The answer must be an exact copy of the lines from the one with "Task: Click the 'git commit -m' command line" through the final line of the records below, with no pictures.

[Dataset items]
*****

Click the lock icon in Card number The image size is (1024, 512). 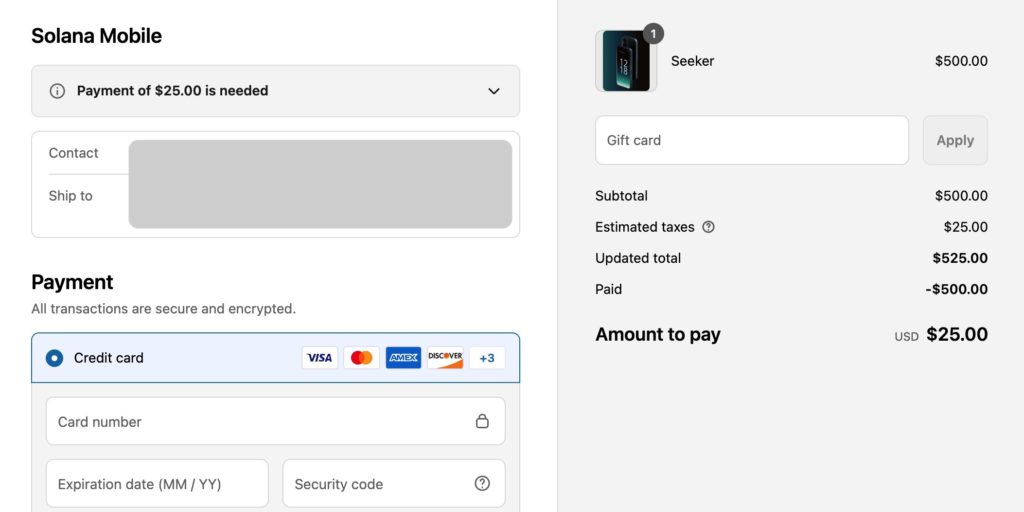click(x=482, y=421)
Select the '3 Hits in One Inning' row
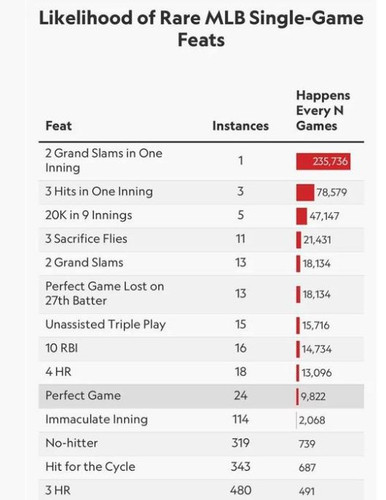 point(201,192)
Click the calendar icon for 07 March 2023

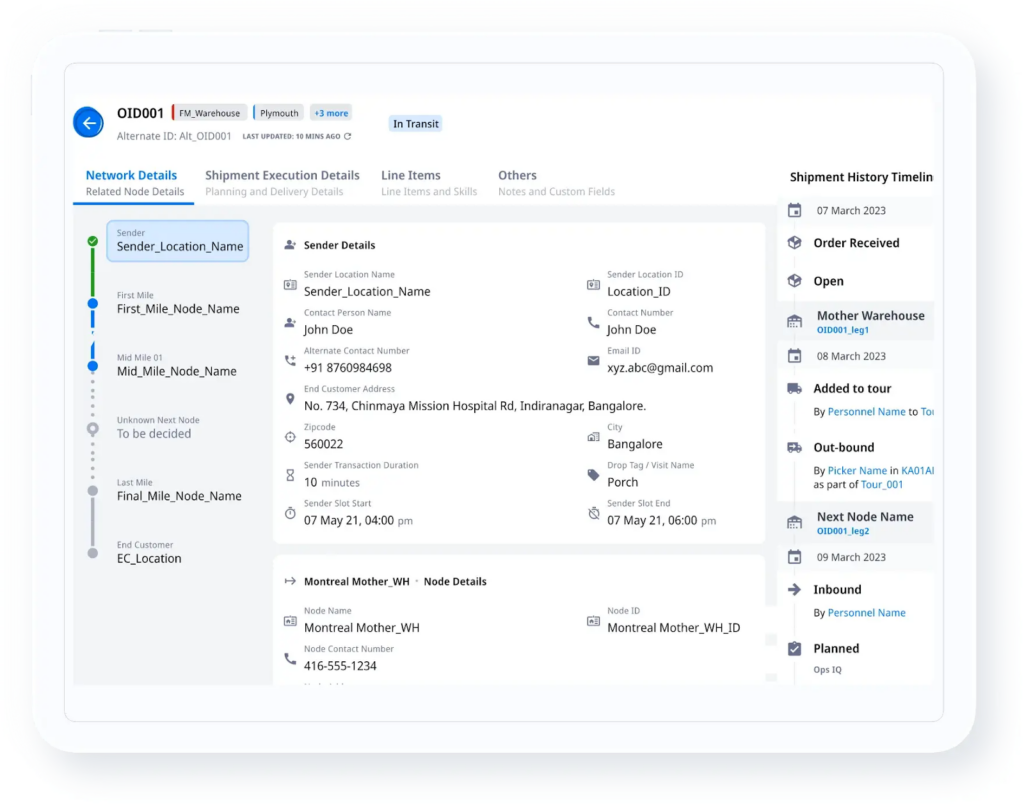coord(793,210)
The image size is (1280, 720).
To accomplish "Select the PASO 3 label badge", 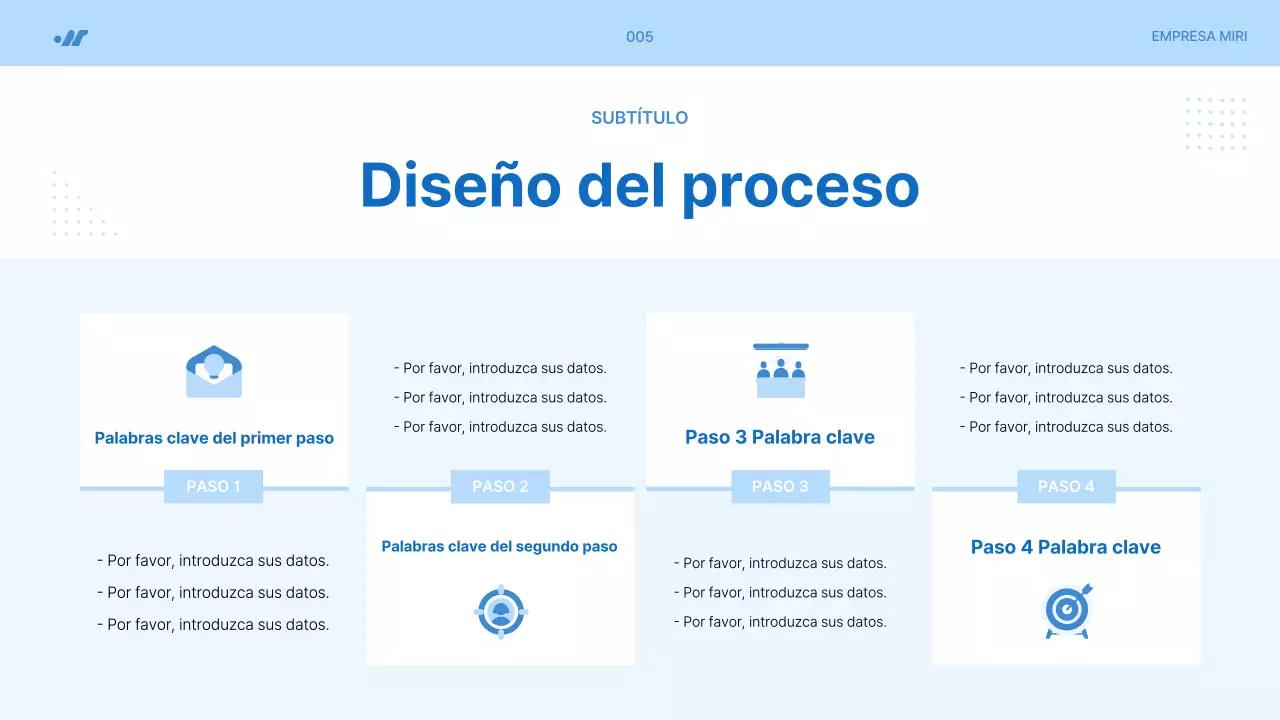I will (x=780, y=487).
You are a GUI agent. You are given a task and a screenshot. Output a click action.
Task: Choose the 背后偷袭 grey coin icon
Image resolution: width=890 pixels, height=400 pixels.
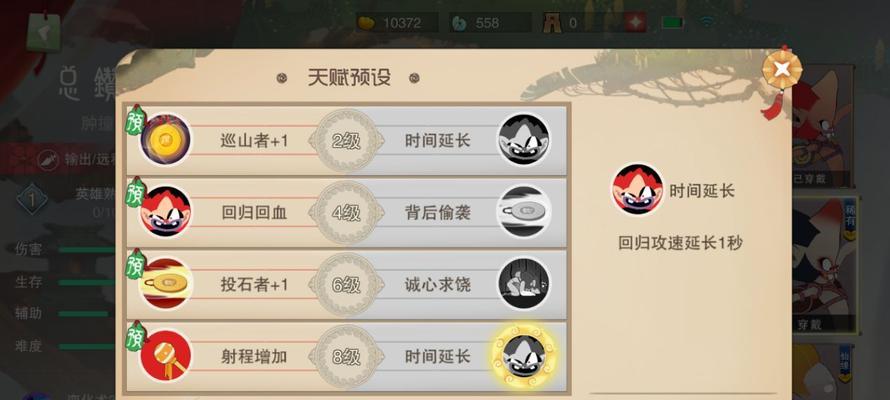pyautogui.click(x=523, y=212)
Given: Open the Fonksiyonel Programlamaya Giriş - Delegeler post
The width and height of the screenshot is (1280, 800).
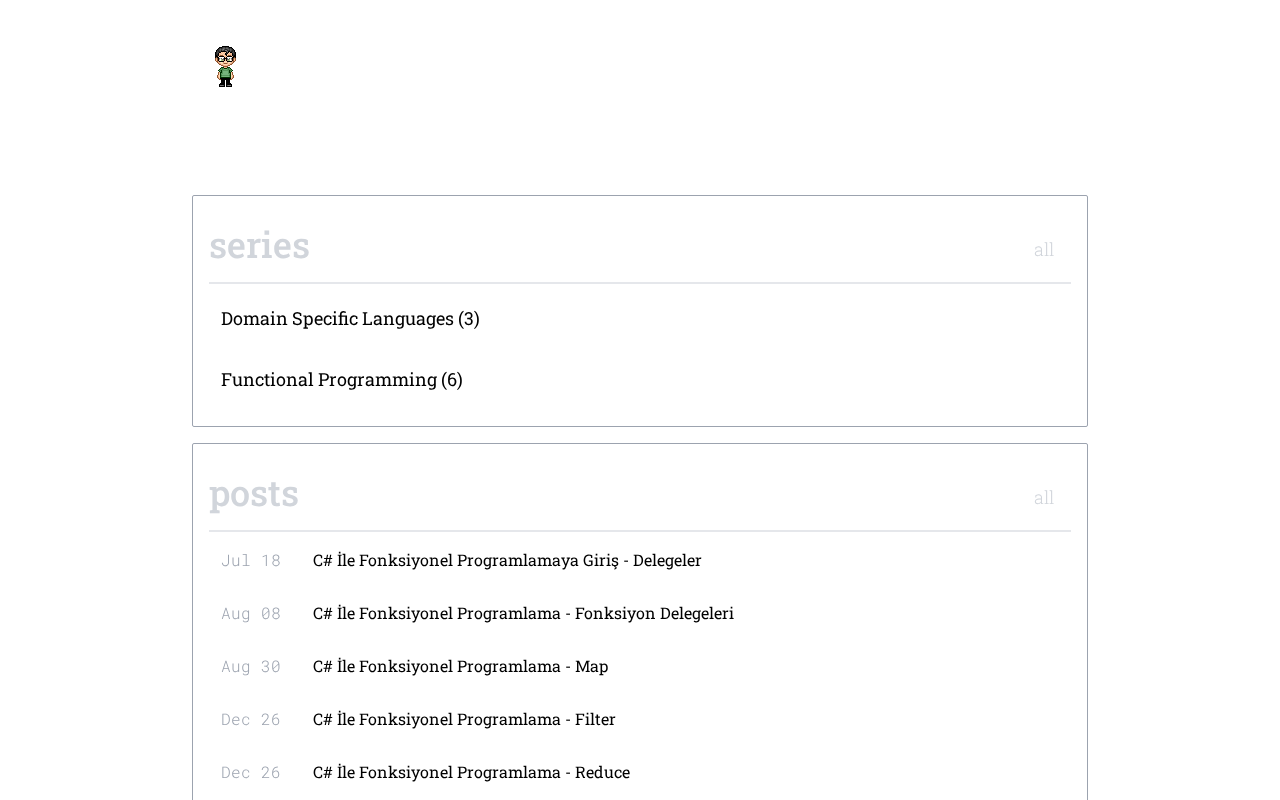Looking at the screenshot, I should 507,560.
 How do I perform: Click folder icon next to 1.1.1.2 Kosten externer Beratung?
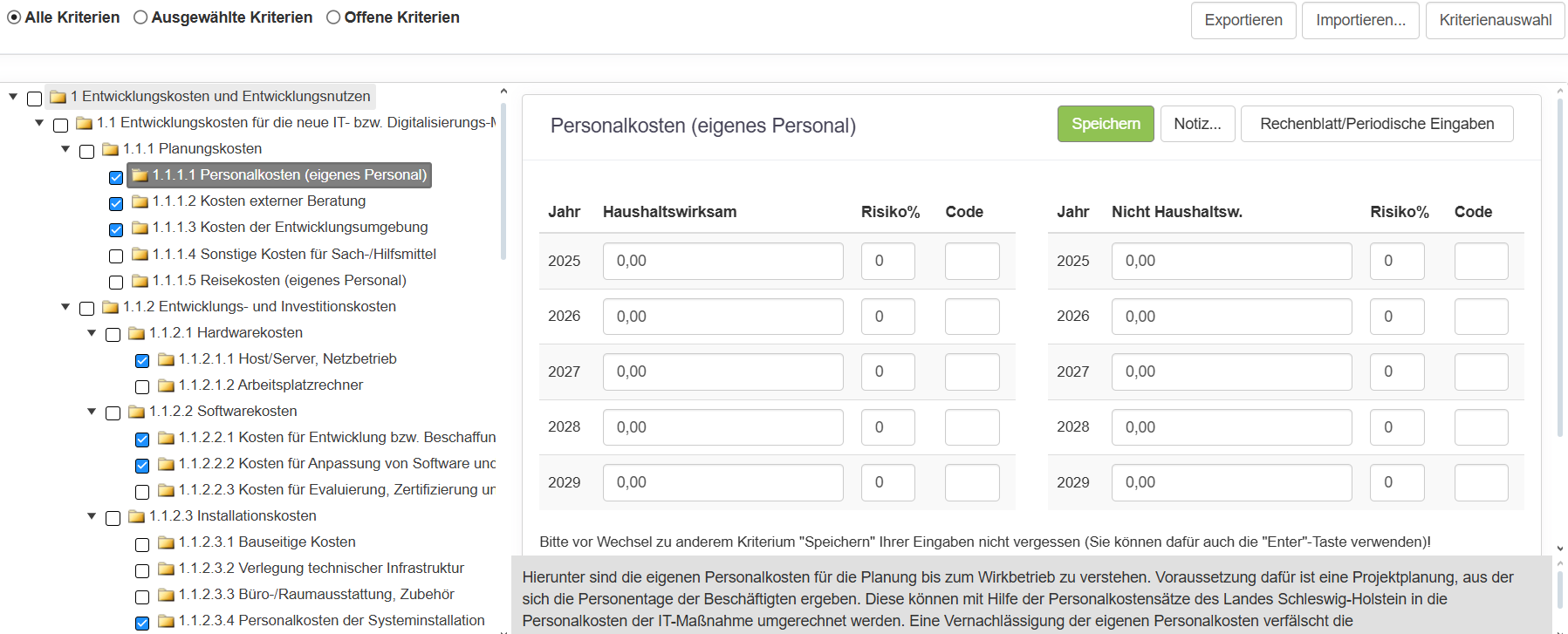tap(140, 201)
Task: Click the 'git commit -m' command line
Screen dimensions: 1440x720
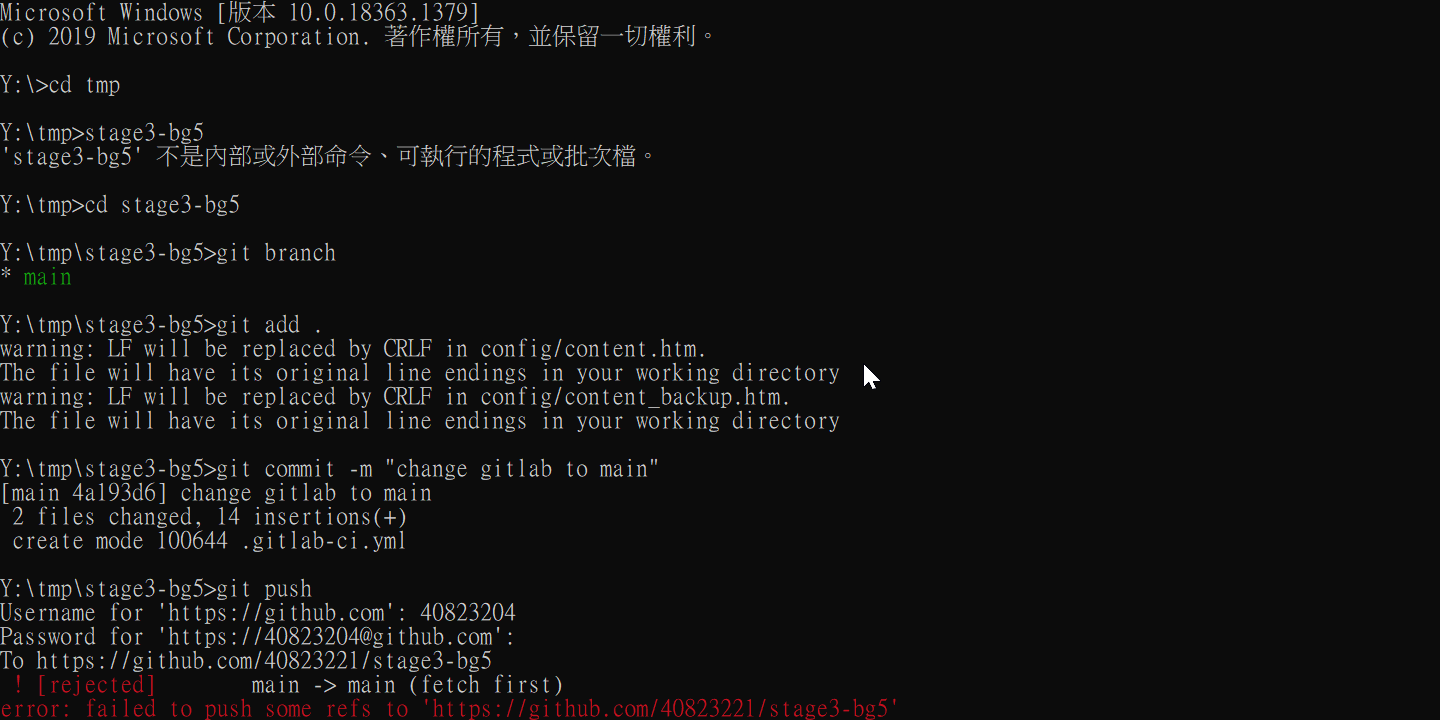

*****

EXPECTED OUTPUT »
Task: Click the 'git commit -m' command line
Screen dimensions: 1440x720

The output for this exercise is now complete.